The point is not that companies should necessarily slow their AI adoption, but that adoption without visibility can create a hefty and unpredictable operating expense. Traditional procurement tools can tell finance what was paid last month, but they can’t explaining why AI usage is rising today, which model is responsible, or whether a prepaid token commitment will actually last until the end of the contract.
That’s precisely the visibility 1Password is trying to deliver by extending SaaS Manager’s existing view of application ownership, access, licensing, and spending to AI consumption.
That also means AI is becoming part of the managed software portfolio, which creates an opportunity for MSPs to add AI advisory and AI usage optimization to their service offerings.
Many SMB and mid-market clients will adopt several AI tools without creating a dedicated FinOps function. Individual departments may purchase subscriptions independently, developers may access models through APIs, and employees may use both sanctioned and unsanctioned tools.

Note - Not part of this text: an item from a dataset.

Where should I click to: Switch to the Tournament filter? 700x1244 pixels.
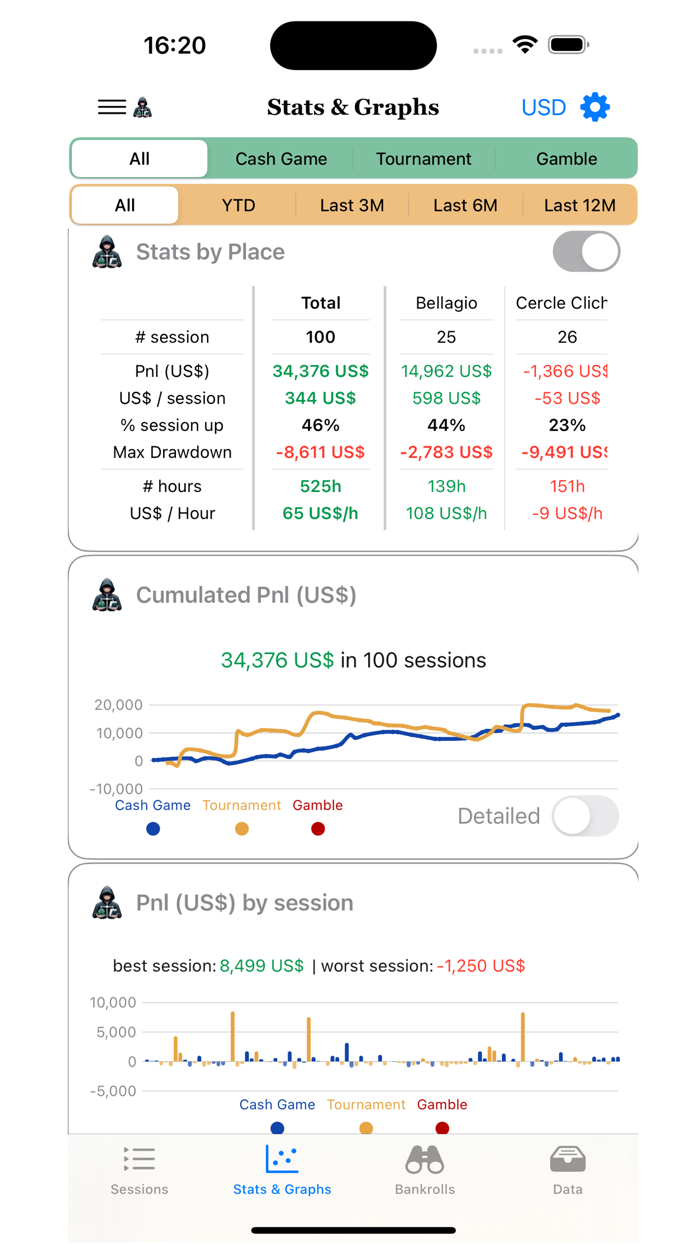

The resulting environment can combine shadow AI, duplicated capabilities, inconsistent security controls, and costs no single department fully understands.
An MSP could help bring those pieces together through a recurring AI governance and optimization service that might include consumption reporting, threshold configuration, budget forecasting, vendor and model comparisons, unused tool identification, and quarterly reviews linking usage to business outcomes. Instead of presenting a client with another technology dashboard, the MSP could answer useful questions, like: Which teams are driving the bill? Which workloads justify their cost? Are expensive models being used for tasks that cheaper ones could handle? Are agent deployments consuming more resources without producing better outcomes?
To be clear, 1Password has launched its AI Spend and Consumption Management as an extension of its enterprise SaaS Manager, not a multitenant solution for MSPs specifically. But, MSPs should look at is as an opportunity nonetheless because that certainly doesn’t prevent them from deploying it for their clients.
1Password does offer an MSP edition of its enterprise password manager with centralized client administration, usage visibility, and consumption-based billing, so it also wouldn’t be surprising to see a multitenant version of SaaS Manager in the future.
Regardless, the real takeaway from MSPs is they should treat AI consumption as a manageable operational category now. They should inventory the AI tools clients are using, determine which are seat-based and which are consumption-based, establish ownership for API and token budgets, and add cost alerts before agent deployments expand. Just as cloud adoption created demand for cloud cost optimization, widespread AI adoption is creating demand for token governance.